**Records provided**
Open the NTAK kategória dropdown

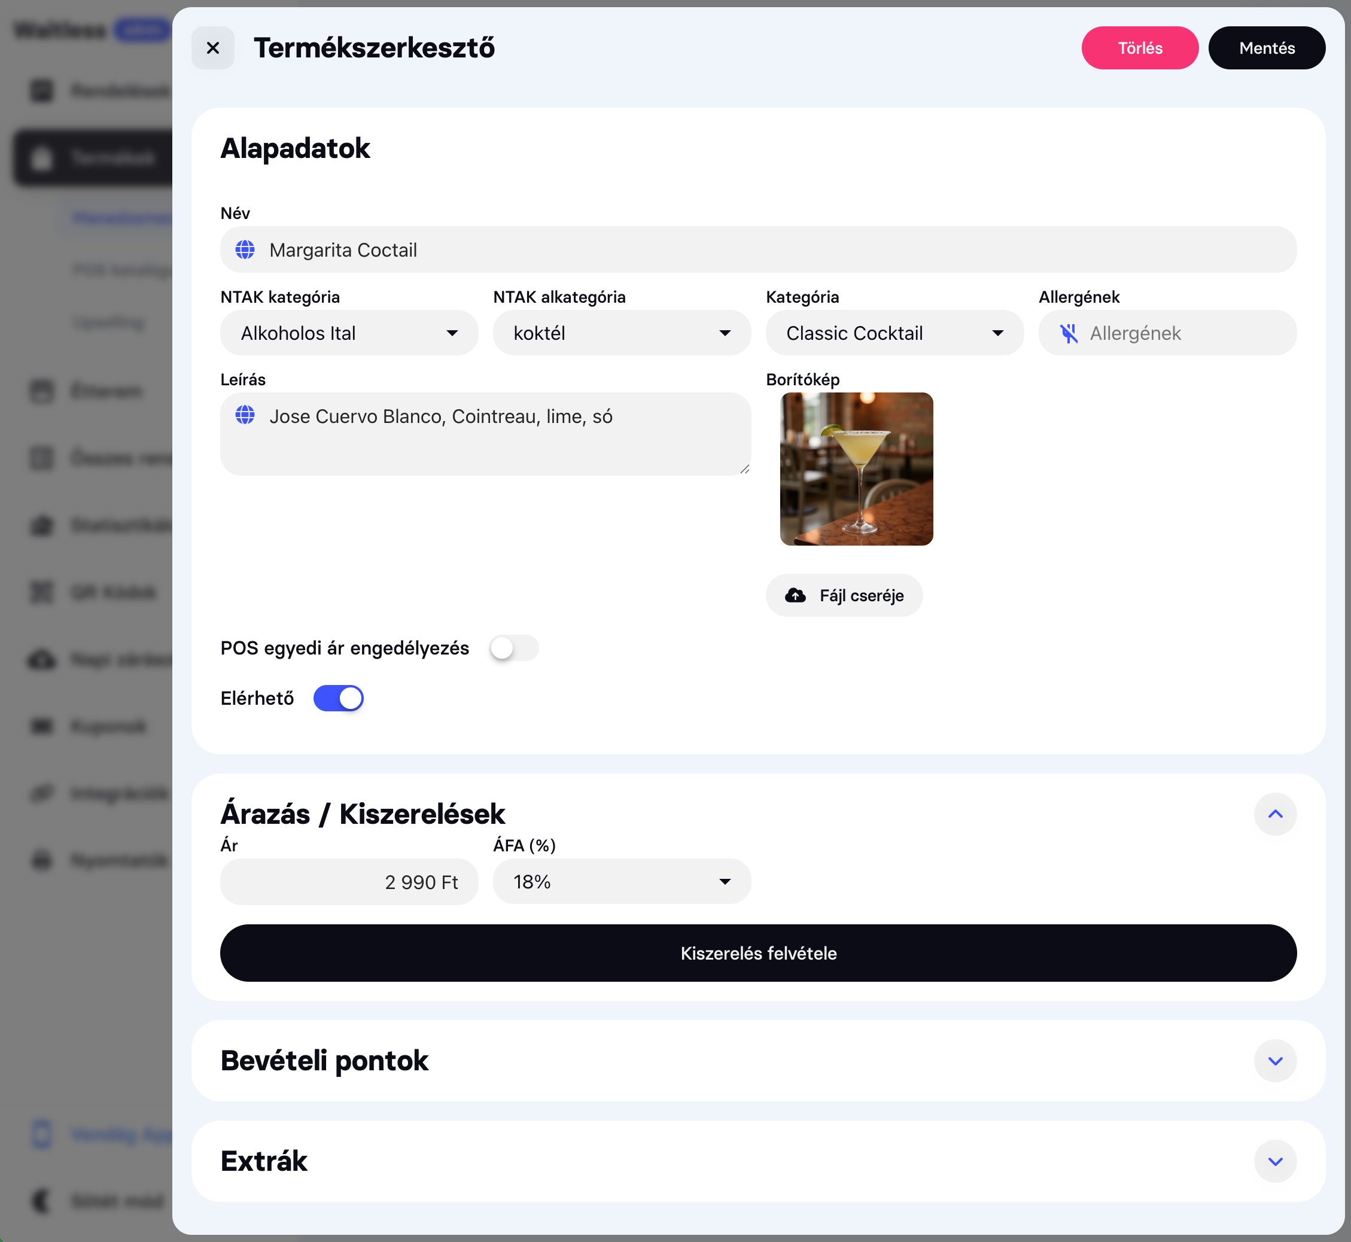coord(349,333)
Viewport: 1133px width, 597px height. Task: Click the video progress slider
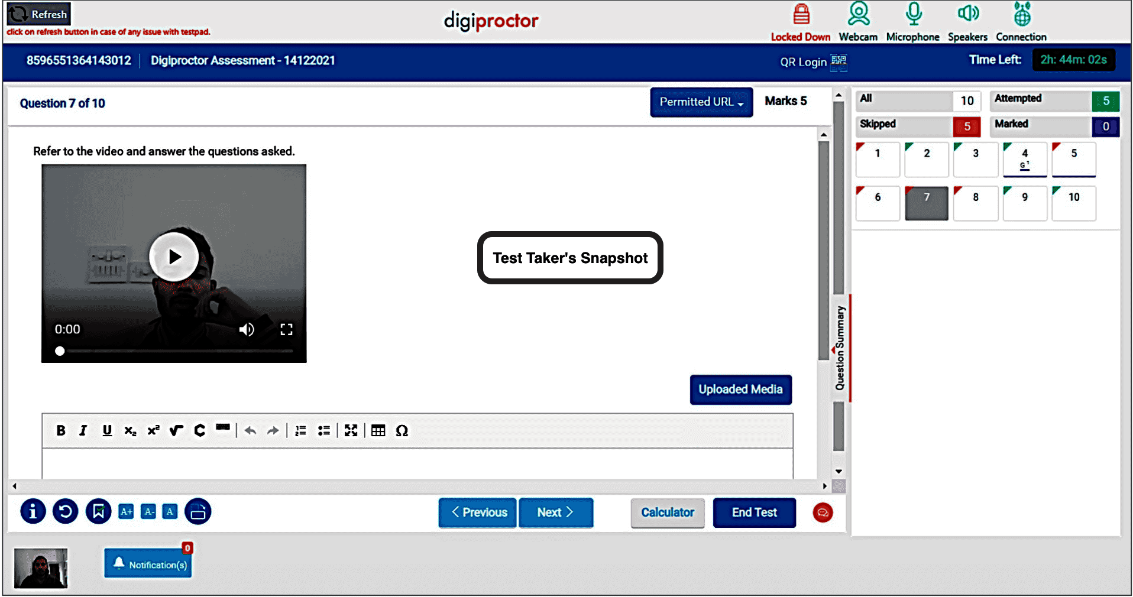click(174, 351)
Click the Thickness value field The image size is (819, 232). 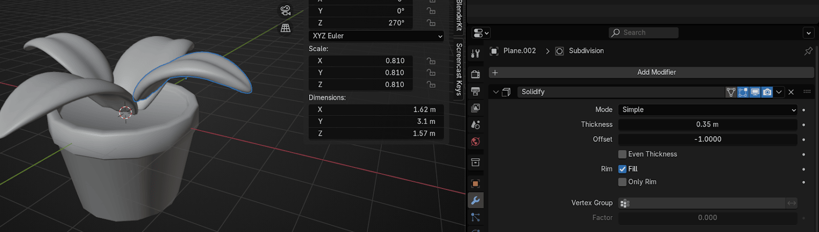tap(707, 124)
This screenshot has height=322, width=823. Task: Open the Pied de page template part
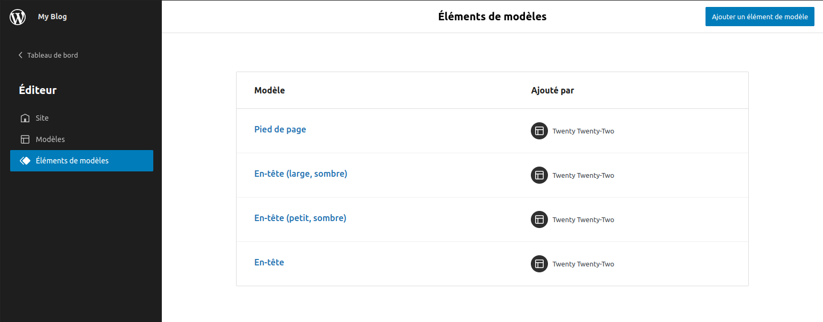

**Problem details**
Tally the lines of the material above that contain the string "Task", and give only the number.

**Response for this exercise**
2